• [Excerpted data]
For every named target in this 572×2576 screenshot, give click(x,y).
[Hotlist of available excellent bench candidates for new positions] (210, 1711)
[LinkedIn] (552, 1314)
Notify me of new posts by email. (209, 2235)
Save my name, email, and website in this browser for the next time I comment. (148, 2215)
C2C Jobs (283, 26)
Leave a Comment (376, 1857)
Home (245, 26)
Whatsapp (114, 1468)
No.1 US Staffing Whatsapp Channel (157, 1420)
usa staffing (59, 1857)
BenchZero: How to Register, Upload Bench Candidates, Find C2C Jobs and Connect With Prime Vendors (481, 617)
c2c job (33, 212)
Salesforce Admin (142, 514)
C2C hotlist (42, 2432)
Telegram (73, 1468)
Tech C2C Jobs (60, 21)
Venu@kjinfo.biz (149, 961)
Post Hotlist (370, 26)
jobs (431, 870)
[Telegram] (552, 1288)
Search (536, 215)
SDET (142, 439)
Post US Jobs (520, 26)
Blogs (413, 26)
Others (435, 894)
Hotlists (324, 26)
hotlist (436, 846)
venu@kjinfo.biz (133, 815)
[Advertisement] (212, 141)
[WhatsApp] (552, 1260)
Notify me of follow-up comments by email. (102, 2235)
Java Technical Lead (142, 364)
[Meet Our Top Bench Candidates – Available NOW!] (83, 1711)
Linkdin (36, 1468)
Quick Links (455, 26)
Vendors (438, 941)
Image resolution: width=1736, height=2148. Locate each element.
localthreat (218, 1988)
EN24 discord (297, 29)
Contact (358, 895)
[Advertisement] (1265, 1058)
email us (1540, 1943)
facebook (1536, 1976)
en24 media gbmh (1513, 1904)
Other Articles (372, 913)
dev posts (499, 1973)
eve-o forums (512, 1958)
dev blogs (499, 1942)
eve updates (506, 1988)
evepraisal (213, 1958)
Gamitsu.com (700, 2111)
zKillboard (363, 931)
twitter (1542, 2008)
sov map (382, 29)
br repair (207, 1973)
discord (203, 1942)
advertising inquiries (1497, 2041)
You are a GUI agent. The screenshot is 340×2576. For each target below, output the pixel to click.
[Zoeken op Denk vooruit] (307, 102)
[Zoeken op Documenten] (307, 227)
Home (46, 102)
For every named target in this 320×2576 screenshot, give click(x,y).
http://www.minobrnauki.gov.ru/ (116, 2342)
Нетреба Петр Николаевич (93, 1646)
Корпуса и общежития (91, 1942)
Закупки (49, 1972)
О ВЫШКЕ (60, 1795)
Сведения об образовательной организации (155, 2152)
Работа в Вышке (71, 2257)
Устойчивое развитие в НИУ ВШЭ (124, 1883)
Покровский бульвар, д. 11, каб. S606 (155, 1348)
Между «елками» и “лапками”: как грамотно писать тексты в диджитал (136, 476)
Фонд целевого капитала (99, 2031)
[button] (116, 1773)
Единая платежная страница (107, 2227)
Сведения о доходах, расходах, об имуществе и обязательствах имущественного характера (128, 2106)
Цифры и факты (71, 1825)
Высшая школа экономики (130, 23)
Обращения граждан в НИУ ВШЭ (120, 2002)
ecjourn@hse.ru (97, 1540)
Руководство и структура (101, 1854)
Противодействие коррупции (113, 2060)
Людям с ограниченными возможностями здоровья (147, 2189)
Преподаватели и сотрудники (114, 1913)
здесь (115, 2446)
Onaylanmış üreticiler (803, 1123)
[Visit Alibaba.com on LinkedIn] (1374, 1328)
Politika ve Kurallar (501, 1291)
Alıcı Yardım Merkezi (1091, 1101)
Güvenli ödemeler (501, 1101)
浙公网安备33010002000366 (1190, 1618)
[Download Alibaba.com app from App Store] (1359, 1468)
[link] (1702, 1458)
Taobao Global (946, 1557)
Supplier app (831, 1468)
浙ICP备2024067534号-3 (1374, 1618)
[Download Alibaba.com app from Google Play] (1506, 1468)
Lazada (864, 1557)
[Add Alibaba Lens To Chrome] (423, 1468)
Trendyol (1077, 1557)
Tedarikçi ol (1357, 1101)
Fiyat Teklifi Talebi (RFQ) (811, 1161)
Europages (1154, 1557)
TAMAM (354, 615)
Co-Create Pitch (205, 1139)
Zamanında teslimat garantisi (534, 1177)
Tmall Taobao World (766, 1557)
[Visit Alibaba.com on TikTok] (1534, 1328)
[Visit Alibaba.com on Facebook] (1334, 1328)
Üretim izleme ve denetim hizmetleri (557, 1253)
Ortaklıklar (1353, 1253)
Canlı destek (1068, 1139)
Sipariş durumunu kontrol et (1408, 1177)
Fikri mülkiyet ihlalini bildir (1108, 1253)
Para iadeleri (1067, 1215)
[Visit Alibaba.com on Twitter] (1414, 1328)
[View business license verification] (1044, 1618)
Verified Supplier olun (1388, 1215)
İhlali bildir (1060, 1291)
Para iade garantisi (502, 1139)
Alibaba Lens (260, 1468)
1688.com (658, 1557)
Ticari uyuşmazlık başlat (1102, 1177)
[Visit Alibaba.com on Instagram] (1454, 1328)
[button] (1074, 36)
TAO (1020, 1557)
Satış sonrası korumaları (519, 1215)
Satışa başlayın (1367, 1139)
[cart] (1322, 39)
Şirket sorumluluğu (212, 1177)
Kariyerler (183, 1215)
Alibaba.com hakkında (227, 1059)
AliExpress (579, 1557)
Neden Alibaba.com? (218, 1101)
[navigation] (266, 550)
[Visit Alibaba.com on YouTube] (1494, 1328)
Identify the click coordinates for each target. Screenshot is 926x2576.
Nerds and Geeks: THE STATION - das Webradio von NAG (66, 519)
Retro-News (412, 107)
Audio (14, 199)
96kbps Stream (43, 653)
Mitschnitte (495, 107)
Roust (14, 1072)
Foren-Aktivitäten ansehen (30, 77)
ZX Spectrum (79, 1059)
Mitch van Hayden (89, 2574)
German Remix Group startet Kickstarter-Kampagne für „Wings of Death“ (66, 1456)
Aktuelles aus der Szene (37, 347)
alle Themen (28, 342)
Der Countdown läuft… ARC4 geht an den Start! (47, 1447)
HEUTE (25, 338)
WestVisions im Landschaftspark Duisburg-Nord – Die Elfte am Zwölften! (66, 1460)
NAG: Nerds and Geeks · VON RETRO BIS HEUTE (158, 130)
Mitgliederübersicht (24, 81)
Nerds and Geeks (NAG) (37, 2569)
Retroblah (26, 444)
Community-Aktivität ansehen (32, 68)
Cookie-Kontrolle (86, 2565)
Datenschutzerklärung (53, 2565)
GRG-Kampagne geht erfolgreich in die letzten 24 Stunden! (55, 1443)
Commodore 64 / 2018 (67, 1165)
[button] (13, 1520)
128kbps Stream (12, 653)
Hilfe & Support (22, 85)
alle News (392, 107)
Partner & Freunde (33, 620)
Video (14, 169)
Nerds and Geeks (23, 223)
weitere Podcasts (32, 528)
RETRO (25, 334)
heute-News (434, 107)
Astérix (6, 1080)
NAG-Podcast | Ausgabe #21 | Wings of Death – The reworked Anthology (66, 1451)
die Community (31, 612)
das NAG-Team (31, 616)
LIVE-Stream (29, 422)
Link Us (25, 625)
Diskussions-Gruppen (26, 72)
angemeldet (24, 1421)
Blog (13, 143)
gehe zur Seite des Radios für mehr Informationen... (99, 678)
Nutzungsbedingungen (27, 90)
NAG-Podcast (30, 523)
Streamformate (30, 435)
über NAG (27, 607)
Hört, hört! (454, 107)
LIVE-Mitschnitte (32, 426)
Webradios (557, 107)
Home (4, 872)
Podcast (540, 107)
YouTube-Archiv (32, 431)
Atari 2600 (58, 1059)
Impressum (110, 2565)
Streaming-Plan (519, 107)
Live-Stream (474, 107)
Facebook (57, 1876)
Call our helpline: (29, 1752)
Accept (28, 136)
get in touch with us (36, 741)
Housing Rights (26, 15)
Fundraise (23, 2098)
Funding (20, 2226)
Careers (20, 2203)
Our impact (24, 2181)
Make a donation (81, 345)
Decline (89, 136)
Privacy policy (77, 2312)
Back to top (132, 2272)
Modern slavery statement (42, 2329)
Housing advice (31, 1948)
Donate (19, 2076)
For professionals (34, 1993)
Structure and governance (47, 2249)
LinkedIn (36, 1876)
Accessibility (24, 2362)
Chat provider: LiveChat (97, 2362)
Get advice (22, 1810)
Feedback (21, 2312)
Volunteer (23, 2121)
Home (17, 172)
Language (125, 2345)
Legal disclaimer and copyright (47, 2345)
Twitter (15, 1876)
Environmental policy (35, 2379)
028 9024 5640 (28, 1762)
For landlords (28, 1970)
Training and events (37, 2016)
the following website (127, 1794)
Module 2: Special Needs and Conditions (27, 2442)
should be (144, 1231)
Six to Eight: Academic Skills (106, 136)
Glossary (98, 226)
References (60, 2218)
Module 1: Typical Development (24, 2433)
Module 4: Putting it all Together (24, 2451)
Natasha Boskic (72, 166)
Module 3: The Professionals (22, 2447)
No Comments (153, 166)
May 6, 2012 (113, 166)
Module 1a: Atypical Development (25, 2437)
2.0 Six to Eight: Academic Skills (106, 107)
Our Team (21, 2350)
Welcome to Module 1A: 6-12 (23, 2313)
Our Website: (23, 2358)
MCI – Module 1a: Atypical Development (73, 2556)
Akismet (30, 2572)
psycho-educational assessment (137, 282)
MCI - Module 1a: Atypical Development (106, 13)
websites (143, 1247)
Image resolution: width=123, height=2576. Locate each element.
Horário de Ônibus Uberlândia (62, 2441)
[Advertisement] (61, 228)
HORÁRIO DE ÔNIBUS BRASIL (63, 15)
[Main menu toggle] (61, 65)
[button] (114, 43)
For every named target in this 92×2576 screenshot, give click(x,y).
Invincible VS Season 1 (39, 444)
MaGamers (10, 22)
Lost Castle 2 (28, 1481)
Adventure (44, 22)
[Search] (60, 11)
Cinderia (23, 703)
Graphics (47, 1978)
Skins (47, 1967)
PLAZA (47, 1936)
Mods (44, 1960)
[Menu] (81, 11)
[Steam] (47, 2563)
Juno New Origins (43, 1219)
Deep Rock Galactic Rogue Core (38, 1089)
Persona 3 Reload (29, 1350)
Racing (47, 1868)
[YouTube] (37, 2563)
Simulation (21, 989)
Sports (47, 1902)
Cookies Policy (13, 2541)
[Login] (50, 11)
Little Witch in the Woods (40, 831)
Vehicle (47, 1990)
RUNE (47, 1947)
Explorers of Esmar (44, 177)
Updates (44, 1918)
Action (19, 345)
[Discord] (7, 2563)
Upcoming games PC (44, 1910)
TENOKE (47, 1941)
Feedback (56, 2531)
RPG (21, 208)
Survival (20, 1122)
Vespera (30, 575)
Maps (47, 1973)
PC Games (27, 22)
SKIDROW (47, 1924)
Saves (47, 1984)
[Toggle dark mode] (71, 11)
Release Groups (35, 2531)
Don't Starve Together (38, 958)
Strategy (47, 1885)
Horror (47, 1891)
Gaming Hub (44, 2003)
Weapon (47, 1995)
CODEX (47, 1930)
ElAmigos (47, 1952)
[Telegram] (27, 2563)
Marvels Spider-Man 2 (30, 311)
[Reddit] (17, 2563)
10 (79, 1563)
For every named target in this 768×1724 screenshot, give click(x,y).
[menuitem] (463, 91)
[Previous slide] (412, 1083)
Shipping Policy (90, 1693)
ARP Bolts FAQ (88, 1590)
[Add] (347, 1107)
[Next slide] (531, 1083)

• [Requirement]
State how many lines of the entries include the string "Image", with nothing besides the number.

• [Solution]
2